Spotify's Rate Limiting Journey with Envoy: Design, Implementation, and Challenges

Introduction

Rate limiting is a critical component of modern distributed systems, ensuring fair resource allocation and preventing abuse. As Spotify scales to serve millions of users with high traffic volumes, the need for a robust, scalable rate limiting solution becomes paramount. This article explores Spotify's journey in developing a custom rate limiting solution using Envoy, focusing on the design, implementation, and challenges faced during the process.

Technical Background and Existing Solutions

Rate Limiting Fundamentals

Rate limiting involves controlling the number of requests a user can make within a specified time window. It is typically applied at the L7 HTTP layer and can be based on attributes such as IP addresses, user IDs, or request paths. Two key concepts are:

Static Buckets: Predefined attributes like URLs or upstream clusters.
Dynamic Buckets: Runtime-determined attributes like IP addresses or user IDs.

Evaluation of Existing Solutions

Spotify evaluated several existing rate limiting approaches, each with distinct trade-offs:

Local Rate Limiting: Offers flexibility but struggles with high cardinality dynamic buckets (e.g., IP addresses).
Global Rate Limiting: Provides cross-Envoy state sharing but requires external storage (e.g., Redis) and suffers from performance and cost limitations.
RLQS (Rate Limit Quota Service): Non-path-executed, reducing latency, but is still in development and introduces significant internal request overhead.
Cloud Services/CDN: Managed services simplify deployment but lack support for Envoy-layer attributes like upstream clusters.

Spotify's Use Cases and Challenges

Key Requirements

Spotify's rate limiting solution must address:

High-scale traffic: 1 billion requests daily, with peaks during major events.
Dynamic bucket support: Essential for attributes like user IDs.
Low latency and high throughput: Critical for maintaining user experience.

Why Existing Solutions Fall Short

Local rate limiting cannot handle high cardinality dynamic buckets.
Global rate limiting is operationally complex and costly.
RLQS is not production-ready and introduces excessive internal requests.
Cloud services lack support for Envoy-layer attributes.

Time Cop: A Custom Rate Limiting Solution

Design Goals

Time Cop was designed to:

Reduce system rigidity: Only enforce limits on abnormal traffic.
Enhance scalability: Avoid hard limits that could impact normal users.

Core Architecture

Aggregator: Uses consistent hashing to distribute dynamic buckets across aggregators, minimizing data migration.
Counting Mechanism: Reports request counts periodically rather than per request, reducing internal request volume.
Blocking Actions: Distributes blocking actions via Google Cloud PubSub to all Envoy instances, eliminating direct aggregator connections.

Comparison with RLQS

RLQS requires per-request communication, leading to high internal request volume and data migration challenges.
Time Cop mitigates these issues by periodic reporting and consistent hashing.

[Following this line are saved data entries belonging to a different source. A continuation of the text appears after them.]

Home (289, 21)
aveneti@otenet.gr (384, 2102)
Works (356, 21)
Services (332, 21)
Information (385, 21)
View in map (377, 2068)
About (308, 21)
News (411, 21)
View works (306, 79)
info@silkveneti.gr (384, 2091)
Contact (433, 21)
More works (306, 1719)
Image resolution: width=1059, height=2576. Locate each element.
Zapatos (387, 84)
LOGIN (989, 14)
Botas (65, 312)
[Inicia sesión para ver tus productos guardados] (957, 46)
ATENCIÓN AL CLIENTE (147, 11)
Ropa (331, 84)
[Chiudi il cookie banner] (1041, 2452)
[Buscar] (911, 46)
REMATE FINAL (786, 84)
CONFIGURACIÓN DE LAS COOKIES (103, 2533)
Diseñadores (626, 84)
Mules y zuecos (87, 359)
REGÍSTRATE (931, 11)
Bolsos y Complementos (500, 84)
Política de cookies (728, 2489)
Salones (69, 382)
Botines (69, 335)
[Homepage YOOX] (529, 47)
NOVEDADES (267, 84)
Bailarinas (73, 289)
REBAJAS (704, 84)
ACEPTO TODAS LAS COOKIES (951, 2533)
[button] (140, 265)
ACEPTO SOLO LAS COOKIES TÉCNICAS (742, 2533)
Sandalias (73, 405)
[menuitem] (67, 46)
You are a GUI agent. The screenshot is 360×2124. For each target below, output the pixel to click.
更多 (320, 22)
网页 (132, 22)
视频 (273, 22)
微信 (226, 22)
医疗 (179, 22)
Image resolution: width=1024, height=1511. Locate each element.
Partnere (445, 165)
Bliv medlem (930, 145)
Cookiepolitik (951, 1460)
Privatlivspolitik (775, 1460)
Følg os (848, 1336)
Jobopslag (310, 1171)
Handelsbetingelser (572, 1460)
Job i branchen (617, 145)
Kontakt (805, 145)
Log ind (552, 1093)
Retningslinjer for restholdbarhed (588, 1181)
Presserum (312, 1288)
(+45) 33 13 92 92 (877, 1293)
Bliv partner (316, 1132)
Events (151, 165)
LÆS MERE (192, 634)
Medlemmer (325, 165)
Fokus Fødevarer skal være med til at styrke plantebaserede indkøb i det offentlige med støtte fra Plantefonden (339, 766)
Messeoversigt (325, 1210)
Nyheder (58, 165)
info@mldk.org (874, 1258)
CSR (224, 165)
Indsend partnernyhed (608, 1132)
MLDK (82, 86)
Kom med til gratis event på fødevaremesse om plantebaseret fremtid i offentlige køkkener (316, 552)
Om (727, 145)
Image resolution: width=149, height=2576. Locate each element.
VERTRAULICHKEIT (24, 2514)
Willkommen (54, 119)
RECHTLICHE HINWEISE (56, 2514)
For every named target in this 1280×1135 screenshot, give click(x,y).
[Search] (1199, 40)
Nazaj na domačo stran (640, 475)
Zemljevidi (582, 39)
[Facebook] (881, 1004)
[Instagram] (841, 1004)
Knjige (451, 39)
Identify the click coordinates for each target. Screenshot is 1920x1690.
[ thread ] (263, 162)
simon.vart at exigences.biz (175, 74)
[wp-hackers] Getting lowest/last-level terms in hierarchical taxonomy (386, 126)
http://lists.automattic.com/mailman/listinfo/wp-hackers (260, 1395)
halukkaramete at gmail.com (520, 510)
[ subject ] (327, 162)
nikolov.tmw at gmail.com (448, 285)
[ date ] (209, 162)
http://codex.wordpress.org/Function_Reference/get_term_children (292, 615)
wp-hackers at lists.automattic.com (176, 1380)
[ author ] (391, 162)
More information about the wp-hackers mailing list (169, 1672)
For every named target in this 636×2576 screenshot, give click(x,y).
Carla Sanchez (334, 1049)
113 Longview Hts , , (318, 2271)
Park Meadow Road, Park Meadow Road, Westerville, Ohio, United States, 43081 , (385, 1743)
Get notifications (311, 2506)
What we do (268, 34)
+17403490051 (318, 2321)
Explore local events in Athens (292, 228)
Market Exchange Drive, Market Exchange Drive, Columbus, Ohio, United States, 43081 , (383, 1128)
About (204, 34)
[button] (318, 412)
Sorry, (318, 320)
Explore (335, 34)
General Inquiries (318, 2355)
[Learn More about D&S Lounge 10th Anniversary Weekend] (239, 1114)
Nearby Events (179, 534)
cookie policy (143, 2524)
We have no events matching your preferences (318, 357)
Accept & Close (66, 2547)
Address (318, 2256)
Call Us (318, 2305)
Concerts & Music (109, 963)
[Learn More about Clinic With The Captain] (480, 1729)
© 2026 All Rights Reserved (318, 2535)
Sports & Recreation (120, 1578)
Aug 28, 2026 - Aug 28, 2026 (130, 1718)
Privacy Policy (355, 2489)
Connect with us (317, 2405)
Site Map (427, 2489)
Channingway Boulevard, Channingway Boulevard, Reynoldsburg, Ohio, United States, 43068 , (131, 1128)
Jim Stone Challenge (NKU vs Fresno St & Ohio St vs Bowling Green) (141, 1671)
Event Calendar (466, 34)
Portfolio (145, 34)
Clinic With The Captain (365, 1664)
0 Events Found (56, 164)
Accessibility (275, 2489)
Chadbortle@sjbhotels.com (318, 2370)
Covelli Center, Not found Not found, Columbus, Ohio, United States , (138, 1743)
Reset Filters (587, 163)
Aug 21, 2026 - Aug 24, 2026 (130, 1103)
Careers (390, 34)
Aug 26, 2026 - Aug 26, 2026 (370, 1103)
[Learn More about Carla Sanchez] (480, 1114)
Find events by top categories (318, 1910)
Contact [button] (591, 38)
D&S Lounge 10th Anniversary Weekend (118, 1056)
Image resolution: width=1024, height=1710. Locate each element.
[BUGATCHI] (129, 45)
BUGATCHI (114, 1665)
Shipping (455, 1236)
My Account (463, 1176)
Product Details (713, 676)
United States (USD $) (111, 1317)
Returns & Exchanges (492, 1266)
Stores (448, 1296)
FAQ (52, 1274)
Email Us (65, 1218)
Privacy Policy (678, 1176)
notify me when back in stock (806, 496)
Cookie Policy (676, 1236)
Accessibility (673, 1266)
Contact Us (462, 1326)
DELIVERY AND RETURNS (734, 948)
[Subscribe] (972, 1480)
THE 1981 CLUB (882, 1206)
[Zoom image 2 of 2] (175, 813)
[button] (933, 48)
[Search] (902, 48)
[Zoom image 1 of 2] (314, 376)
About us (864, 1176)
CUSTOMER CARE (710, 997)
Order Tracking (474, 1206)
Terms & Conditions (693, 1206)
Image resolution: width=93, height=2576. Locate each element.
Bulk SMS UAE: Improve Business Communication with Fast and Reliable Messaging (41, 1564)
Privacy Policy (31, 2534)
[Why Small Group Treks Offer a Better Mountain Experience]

Envoy Extension Selection and Go Implementation

Language Evaluation

Spotify evaluated several options for Envoy extensions:

C++: Mature API but high development barrier and complex build process.
Lua: Simple but lacks background processing and custom metrics support.
Wasm: Experimental with unclear performance and documentation.
Go: Offers background processing, native Envoy metrics, and faster development cycles.

Choosing Go

Background Processing: Go Routines enable efficient counting and aggregation.
Native Metrics: Aligns with DevOps requirements.
Development Efficiency: Leverages Spotify's existing Go ecosystem.

Implementation Details

Envoy Filter: Written in Go using GBC (Go Buffer Channel) for communication with aggregators.
PubSub Integration: Ensures timely propagation of blocking actions.
Fault Tolerance: Aggregators can handle edge cases via consistent hashing redirection.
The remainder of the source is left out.